Out and About

Ladies (and Gents) of Architecture

Evaluating – and partying in honor of – the best of the year’s architecture from Portland firms.

By Kristin Belz October 21, 2011

 

Merrill Elam is one of the architects invited to judge this year’s Portland AIA design awards. Her firm’s recently completed Yale Health Center is shown above.

Portland’s chapter of the American Institute of Architects (AIA) has been helping us celebrate Design + Architecture all month. Next week is the culmination: the gala awards presentation and reception Thursday, October 27, honoring the best recent work of our local practitioners.

To judge the submitted projects, each year the Portland chapter invites a jury of out-of-town architects. This year’s jury will be special in part because, as the AIA Portland website declares, the chapter is “proud to announce our first-ever all female Design Awards Jury.”

We’ll have to wait until next Thursday to find out who the project winners are (envelope please…), but most of the submitted designs will be on display through next Wednesday, October 26 at the Pioneer Place mall rotunda. There, anybody can vote for the People’s Choice award.

Also next Wednesday, the public is invited to meet for an evening discussion with the jury at AIA headquarters. The discussions that evening should be invigorating. Whenever you get more than two architects talking about building, male or female, you tend to have at least two opinions.

The jury includes heavy-hitter Merrill Elam, from the long-established yet still avant-garde Atlanta firm Mack Scogin Merrill Elam. She’ll be joined by two women from a later generation of architects. Lisa Iwamoto is a partner at Iwamotoscott Architecture, in San Francisco. Vanessa Kassabian is a “Koolhaas kid” – that is, one of the younger designers who’ve worked for starchitect Rem Koolhaas and now has branched off. She’s currently Director of Design at the New York office of Norwegian firm Snøhetta.

An all-female jury of architecture professionals is a far higher than average ratio of women to men than is usually found in the upper levels of the profession. A snapshot example: the recent AIA Portland tour of homes included six houses; one was designed by a woman. That’s 17% female representation: Ellen Fortin’s Tingley Fortin house (though in fairness, credit should also be given to the aforementioned Tingley, who is Ellen’s architect husband Michael, and a principal at BOORA).

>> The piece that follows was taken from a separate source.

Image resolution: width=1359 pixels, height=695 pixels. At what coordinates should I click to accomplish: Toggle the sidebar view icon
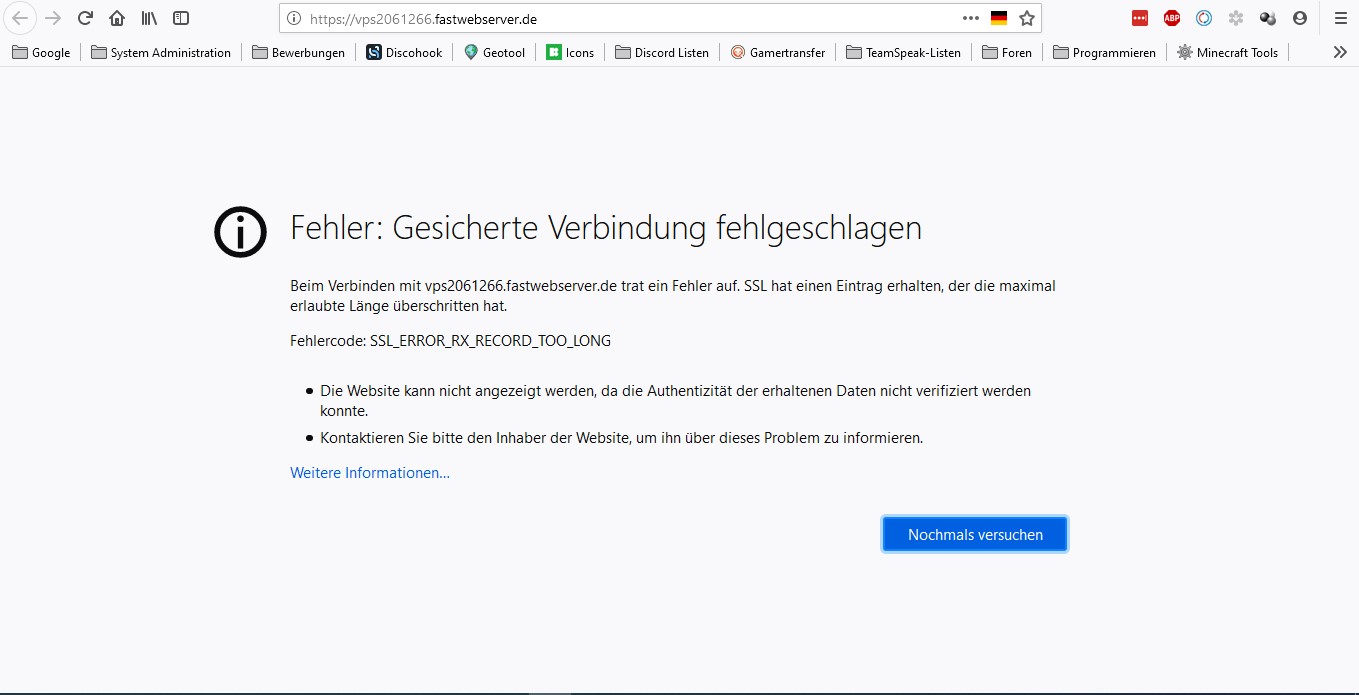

And granted, of the six homes on the AIA tour, one was completed in 1948 (by Pietro Belluschi), when the numbers of women in the profession were much smaller. Even in the 1970s, only about 5% of architecture students were female, compared to more than 40% today (all three of the women on the jury teach at the university level). And yet, today’s national AIA membership is 83% male. Will the numbers change now that Mattel has given us Architect Barbie? She debuted at this year’s national AIA convention.

The San Francisco chapter of the AIA held a lunch panel last week to discuss Architect Barbie – and by extension, women in architecture. At Wednesday’s discussion here in Portland, the jury will likely discuss works of architecture, not its representation by dolls or other objects. But who knows. Portland’s AIA chapter is celebrating its 100th anniversary, and looking deliberately to the future. Women are definitely included.